(Stored records)
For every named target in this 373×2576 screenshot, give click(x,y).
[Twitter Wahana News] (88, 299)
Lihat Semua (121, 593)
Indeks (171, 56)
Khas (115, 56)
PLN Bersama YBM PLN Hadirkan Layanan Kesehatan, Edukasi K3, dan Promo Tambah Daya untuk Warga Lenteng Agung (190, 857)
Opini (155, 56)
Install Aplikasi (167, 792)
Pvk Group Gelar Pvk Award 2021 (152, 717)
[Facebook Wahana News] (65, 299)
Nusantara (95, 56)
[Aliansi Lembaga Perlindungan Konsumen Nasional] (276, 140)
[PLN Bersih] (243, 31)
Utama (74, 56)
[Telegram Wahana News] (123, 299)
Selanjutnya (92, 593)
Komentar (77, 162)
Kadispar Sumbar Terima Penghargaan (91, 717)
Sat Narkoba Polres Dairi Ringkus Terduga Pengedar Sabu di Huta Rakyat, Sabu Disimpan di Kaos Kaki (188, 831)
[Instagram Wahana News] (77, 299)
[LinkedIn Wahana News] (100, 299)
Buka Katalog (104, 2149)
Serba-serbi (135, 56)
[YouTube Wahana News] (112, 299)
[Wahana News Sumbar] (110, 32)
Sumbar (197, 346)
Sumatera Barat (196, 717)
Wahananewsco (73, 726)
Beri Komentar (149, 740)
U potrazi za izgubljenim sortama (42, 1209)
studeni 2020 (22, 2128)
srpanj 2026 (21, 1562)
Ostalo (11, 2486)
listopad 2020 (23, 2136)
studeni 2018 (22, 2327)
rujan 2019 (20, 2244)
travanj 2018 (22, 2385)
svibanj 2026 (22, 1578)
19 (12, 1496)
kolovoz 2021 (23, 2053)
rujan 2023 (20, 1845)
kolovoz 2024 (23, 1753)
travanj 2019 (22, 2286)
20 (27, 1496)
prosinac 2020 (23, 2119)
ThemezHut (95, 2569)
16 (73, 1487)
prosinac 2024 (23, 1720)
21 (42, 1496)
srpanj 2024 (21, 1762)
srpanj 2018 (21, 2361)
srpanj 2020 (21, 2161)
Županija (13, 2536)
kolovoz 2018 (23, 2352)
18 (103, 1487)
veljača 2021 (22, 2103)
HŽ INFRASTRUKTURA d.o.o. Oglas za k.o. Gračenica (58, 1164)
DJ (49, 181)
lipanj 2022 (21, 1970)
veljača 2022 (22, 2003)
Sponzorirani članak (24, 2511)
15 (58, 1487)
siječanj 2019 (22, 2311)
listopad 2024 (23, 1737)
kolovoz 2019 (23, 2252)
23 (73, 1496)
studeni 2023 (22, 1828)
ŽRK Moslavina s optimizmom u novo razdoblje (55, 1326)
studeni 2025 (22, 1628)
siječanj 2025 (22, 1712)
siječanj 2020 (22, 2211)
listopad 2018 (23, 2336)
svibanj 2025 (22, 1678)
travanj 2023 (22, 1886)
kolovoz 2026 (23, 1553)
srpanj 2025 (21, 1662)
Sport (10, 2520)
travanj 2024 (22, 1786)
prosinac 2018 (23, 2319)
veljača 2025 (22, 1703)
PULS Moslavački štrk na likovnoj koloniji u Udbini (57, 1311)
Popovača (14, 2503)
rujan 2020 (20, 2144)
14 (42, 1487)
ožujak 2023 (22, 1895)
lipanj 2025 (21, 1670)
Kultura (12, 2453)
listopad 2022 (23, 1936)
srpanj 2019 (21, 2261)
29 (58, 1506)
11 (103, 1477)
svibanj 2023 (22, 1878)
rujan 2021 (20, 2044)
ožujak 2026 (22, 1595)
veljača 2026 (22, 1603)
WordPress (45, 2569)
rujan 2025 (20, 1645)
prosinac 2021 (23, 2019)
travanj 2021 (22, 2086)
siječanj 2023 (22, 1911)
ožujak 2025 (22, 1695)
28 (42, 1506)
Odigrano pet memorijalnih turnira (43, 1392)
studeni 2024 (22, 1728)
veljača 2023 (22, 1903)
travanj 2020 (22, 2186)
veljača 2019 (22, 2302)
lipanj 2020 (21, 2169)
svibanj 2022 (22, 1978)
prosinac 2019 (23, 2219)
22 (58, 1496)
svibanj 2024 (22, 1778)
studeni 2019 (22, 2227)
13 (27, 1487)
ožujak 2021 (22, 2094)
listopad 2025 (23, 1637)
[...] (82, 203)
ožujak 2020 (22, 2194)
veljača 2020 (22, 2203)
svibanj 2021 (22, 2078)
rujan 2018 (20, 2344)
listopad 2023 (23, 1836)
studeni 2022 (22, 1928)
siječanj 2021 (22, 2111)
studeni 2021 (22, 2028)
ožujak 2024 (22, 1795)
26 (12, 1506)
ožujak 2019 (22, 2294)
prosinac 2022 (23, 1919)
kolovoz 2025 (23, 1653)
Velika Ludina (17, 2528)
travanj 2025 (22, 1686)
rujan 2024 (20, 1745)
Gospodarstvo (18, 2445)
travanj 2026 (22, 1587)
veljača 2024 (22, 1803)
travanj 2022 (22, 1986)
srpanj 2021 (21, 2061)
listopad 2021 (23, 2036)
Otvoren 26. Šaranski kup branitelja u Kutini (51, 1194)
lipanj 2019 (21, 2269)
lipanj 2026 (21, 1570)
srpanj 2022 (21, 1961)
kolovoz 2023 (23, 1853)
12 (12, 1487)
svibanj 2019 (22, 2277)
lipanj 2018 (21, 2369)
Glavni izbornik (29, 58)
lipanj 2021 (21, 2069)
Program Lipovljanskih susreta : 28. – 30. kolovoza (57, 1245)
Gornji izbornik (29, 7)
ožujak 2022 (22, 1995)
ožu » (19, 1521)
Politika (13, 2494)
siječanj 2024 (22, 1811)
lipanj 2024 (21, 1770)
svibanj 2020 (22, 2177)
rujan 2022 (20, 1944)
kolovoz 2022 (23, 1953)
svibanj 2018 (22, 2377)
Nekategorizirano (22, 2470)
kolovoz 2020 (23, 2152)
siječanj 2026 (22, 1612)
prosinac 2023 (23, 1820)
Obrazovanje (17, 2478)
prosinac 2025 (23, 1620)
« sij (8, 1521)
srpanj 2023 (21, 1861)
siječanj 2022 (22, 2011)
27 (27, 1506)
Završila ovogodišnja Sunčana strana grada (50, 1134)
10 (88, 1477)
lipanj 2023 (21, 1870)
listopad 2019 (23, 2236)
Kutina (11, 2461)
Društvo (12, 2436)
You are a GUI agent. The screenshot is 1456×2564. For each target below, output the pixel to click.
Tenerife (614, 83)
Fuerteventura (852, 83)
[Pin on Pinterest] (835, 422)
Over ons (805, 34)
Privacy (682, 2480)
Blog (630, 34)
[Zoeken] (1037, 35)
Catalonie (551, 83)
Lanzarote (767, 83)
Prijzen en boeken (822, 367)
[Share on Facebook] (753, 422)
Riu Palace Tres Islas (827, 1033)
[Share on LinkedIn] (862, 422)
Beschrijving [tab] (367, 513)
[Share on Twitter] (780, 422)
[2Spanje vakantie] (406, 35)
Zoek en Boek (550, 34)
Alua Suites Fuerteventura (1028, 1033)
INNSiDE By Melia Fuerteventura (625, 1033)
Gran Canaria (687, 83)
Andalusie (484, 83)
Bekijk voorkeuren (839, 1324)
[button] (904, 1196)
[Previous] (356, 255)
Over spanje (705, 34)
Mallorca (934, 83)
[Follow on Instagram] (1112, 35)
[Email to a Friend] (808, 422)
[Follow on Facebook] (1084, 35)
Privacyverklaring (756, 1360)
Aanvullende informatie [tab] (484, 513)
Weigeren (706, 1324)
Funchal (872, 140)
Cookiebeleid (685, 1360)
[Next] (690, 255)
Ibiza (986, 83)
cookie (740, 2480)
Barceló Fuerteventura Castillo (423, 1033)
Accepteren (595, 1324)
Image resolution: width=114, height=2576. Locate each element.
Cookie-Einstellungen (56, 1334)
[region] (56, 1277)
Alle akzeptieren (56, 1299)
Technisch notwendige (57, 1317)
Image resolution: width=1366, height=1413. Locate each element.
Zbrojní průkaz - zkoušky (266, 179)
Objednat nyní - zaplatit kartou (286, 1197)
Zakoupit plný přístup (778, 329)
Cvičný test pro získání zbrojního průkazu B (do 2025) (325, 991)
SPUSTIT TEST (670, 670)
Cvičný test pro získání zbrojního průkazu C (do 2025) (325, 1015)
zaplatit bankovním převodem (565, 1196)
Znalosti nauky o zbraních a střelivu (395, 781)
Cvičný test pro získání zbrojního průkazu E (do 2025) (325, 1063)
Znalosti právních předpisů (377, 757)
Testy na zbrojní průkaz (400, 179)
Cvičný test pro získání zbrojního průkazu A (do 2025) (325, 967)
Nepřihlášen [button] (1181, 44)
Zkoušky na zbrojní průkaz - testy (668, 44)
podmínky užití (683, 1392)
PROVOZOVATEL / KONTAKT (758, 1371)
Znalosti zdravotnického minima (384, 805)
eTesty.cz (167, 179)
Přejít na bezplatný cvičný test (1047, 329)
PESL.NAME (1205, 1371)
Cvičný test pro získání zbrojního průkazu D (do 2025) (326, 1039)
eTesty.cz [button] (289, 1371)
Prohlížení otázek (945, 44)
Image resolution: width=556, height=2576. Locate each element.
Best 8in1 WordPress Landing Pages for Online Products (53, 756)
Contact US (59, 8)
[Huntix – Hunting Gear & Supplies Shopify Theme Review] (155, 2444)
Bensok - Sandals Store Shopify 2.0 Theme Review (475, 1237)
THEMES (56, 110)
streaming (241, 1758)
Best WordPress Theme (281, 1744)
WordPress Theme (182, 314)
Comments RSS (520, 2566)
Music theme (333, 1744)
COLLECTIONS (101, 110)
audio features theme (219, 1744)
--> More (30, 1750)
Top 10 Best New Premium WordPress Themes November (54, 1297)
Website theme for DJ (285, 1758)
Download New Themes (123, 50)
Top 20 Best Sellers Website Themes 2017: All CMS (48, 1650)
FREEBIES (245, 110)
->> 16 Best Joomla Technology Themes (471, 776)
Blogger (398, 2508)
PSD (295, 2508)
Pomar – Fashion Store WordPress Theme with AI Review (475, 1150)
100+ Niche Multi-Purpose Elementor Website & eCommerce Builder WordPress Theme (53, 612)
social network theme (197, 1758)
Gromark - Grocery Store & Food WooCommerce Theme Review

◆ TASK REQUIREMENTS ◆
The lines above that hold "Twitter" are the result; show every one of them.

◆ FINAL ANSWER ◆
[Twitter Wahana News] (88, 299)
[Share on Twitter] (780, 422)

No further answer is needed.